Let this story in no way serve as a defense of cable, the so-called customer service provided by its overlords or what it costs to keep, but amid all the reports of millennials and others now watching all of their TV online we wanted to examine at least some of what it takes to live cable-free in 2017.

"I've been trying to have Spectrum come to my house for about two months to repair my Internet," a woman outside the Time Warner Cable store on 23rd St. said, Tuesday.

Search -- often not very hard -- among those you know and you will almost certainly find someone eager to complain about their cable service, often threatening to cancel it.

"Absolutely," that same woman said. "This is my last and final time. If they don't show up, I'm going to Verizon."

"Cable providers are losing [subscribers] at a trickle pace," Tom's Guide and Laptop Mag Editor-in-Chief Mark Spoonauer said, "so maybe about 700,000 or so this year, but it's accelerating and it's something they need to worry about."

Spoonauer cited a report from the research firm eMarketer estimating 95 million fewer pay-TV subscriptions in 2020 than in 2015, a 4 percent decline over that span.

"What's cool about cable replacement now is that it kind of feels like cable without the expense," Spoonauer said.

Netflix, Hulu and HBO all offer streaming-only services, as do Slingbox, YouTube, Amazon Prime Video and -- Tom's Guide Favorite -- PlayStation Vue.

But after convincing the cable company to allow you to cancel your subscription, dodging its offers to lock you in at a cheaper one-time-only promotional rate available only to you, and returning its equipment to a never-that-convenient drop-off center, after all of that, choosing with which service or services to replace your cable provides its own challenges.
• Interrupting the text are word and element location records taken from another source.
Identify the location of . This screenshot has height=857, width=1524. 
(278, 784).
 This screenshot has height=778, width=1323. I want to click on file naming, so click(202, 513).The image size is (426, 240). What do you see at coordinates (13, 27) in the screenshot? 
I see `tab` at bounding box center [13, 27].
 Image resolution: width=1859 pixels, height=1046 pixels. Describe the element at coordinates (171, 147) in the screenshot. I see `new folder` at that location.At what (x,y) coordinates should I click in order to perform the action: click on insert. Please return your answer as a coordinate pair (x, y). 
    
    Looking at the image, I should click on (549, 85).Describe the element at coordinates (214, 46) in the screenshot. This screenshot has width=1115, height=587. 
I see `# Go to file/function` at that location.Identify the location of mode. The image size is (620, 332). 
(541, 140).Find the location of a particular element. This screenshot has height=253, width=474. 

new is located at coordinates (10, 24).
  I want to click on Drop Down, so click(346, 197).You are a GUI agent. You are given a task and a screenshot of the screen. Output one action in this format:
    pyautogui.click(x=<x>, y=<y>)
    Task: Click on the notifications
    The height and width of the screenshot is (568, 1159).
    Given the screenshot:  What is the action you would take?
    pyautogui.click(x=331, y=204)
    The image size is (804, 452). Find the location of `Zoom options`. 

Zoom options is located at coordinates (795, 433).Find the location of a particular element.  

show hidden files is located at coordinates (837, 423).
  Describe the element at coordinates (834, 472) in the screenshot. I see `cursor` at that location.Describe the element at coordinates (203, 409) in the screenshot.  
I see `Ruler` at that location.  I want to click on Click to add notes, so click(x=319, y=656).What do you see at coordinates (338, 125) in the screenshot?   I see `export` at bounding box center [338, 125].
"You need to know if the shows you want to watch are going to be there," Spoonauer said.

And in this era of peak TV, predicting which network or streaming service or once-online-bookstore might release America's new favorite show seems near impossible.

Also, not every home, zip code or building offers affordable, stand-alone, non-bundled Internet, leaving many paying the same cable company they attempted to cut from their lives an exorbitant rate for the ability to get online.

And if the FCC abandons net neutrality as some either fear or welcome, said Internet provider might intentionally slow down your Netflix or YouTube or HBO NOW because it recognizes them as competitors.

"You can go to a site like Internethealthtest.org and see your actual bandwidth and if it measures up to what it actually says on paper," Spoonauer said.

But for Spoonauer, none of those potential drawbacks will save cable. Neither will the frustration of acting as one's own IT specialist when streaming services malfunction nor a drastically cheaper cable bill.

"My mom pays it, so I don't know and I don't want to know," a young man outside that Time Warner store said.

Ultimately, what may guarantee that cable companies exist forever is human laziness.

"Only because of a very powerful ally [the cable companies] have in their corner," Spoonauer said, "which is inertia."